Stored items
══════════
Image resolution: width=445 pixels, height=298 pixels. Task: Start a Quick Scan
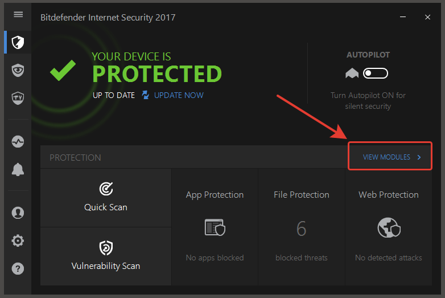[x=106, y=198]
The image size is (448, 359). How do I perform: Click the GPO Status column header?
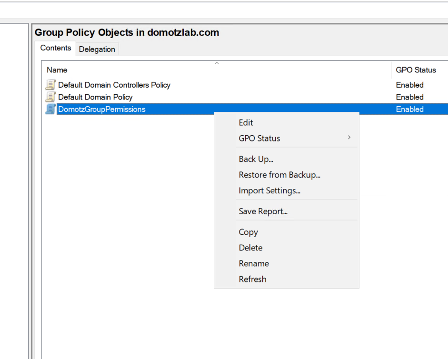pyautogui.click(x=416, y=70)
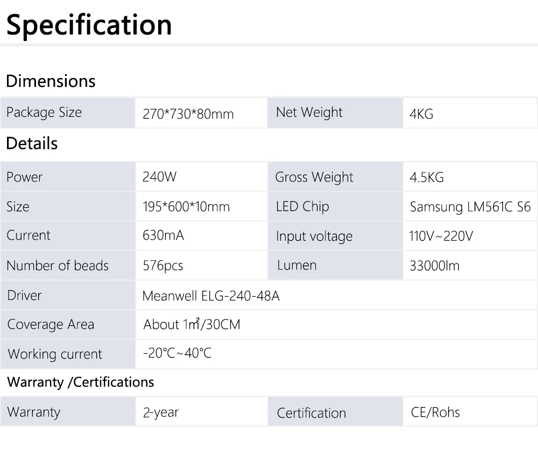
Task: Click the 195*600*10mm size value
Action: click(186, 207)
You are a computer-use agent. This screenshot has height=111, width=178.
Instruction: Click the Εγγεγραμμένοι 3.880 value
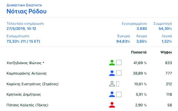tap(142, 29)
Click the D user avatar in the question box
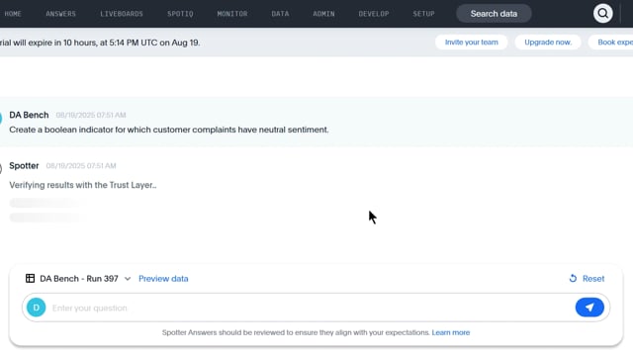 [x=37, y=308]
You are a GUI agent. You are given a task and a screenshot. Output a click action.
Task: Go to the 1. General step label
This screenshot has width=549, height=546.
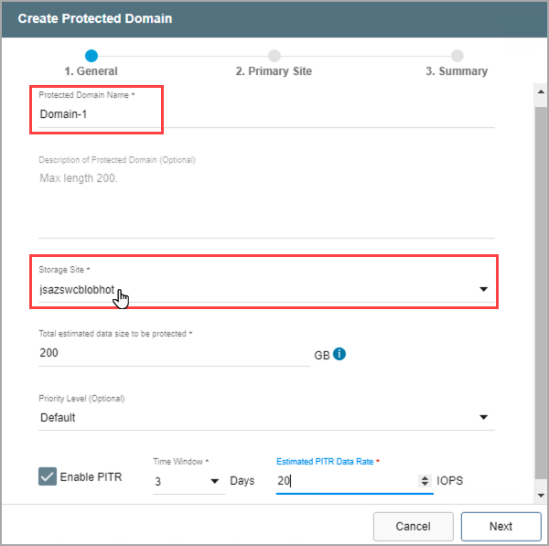tap(91, 71)
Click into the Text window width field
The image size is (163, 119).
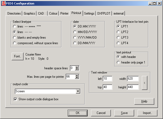pos(133,79)
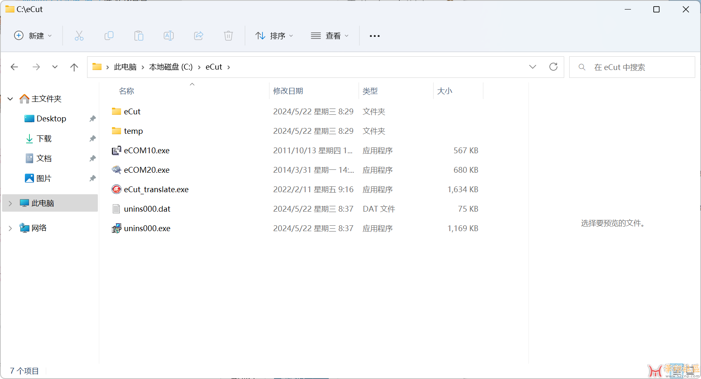Expand the 网络 tree node

point(10,228)
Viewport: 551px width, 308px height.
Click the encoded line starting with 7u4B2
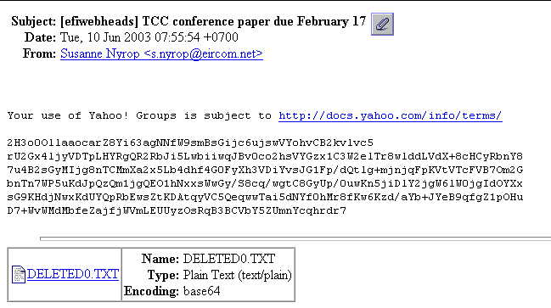coord(265,170)
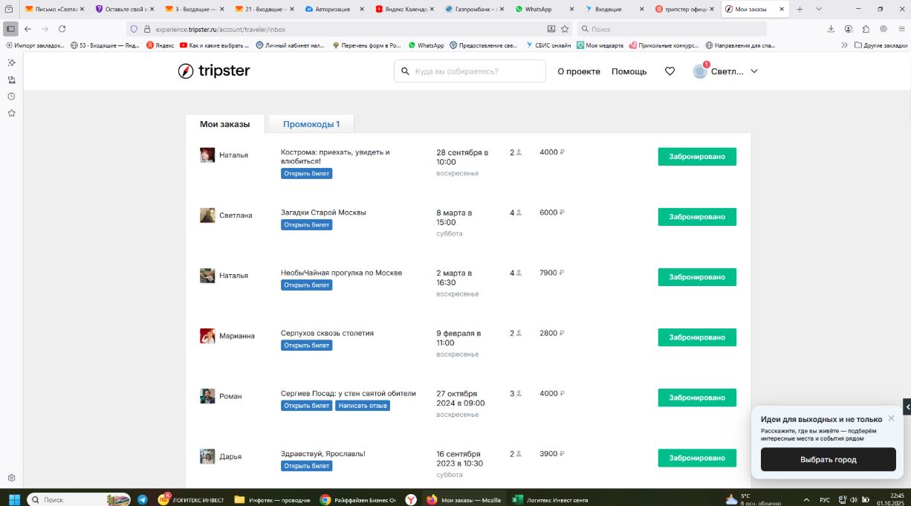
Task: Reload page with the refresh icon
Action: coord(62,29)
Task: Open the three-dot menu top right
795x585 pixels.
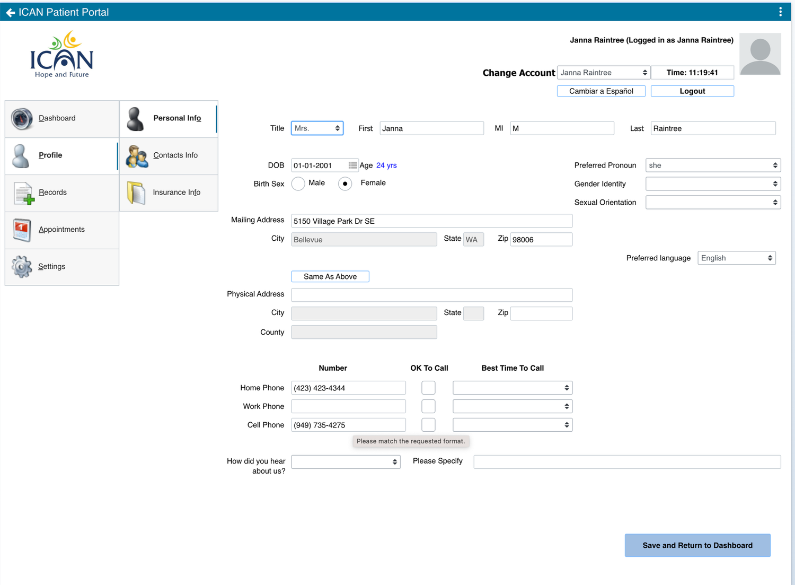Action: pos(781,11)
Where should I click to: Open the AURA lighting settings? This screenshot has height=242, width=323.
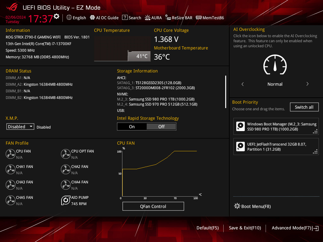[153, 18]
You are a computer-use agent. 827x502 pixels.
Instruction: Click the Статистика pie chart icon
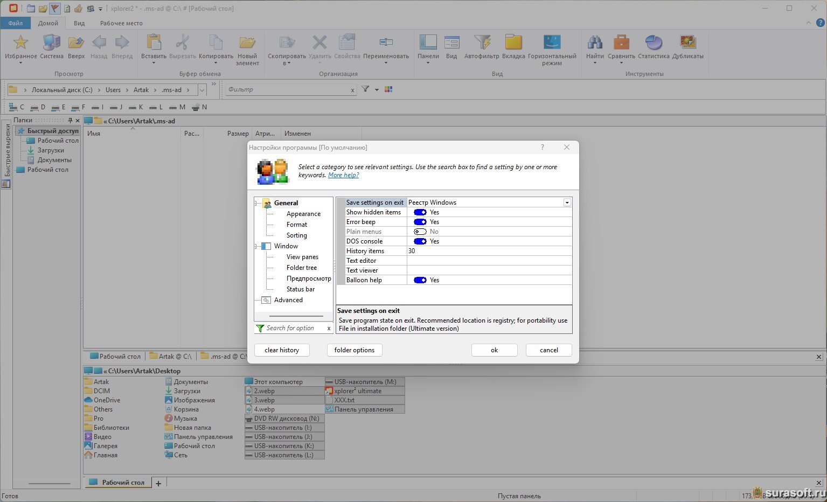click(653, 43)
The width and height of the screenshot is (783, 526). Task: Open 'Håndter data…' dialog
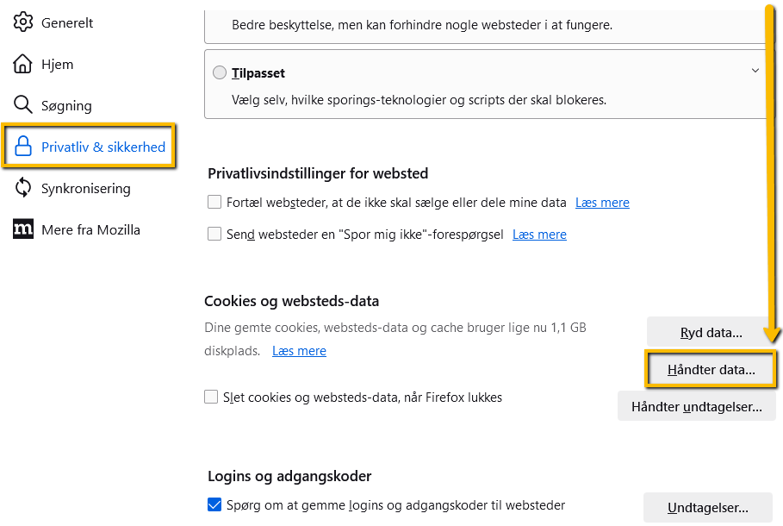[711, 369]
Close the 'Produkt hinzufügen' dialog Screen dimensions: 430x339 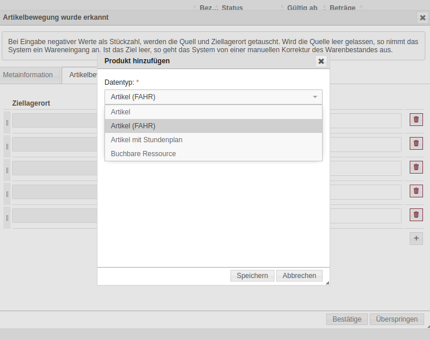(x=321, y=61)
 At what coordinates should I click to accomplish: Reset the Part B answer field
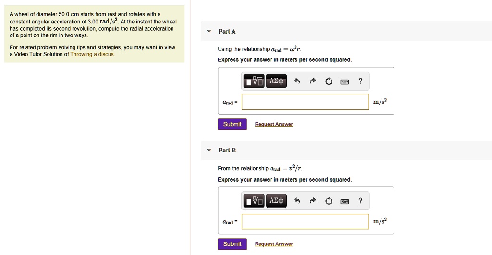point(329,201)
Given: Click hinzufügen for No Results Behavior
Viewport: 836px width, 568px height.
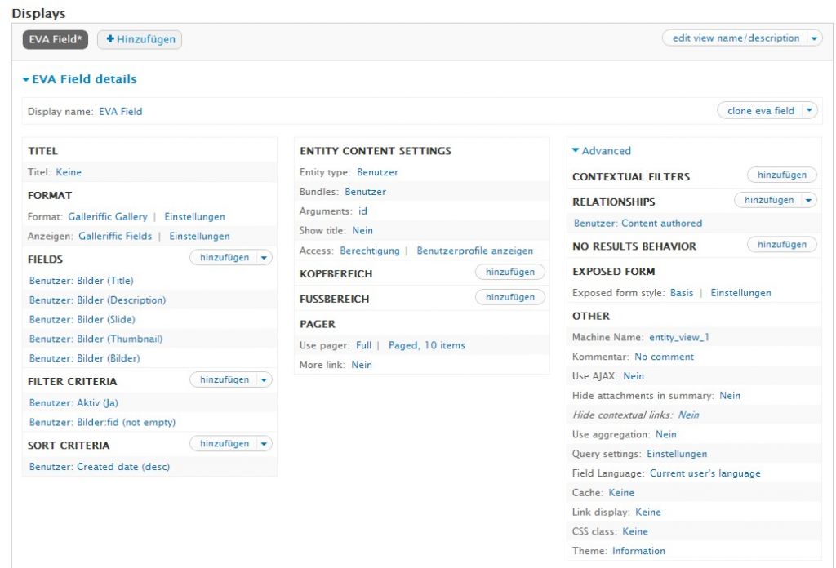Looking at the screenshot, I should pyautogui.click(x=781, y=244).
══════════
*EXERCISE*: If a line of the data contains "computer", copy it out.

*THE ANSWER*:
You are a computer-use agent. This screenshot has height=111, width=178.
You are a computer-use agent. 827x502 pixels.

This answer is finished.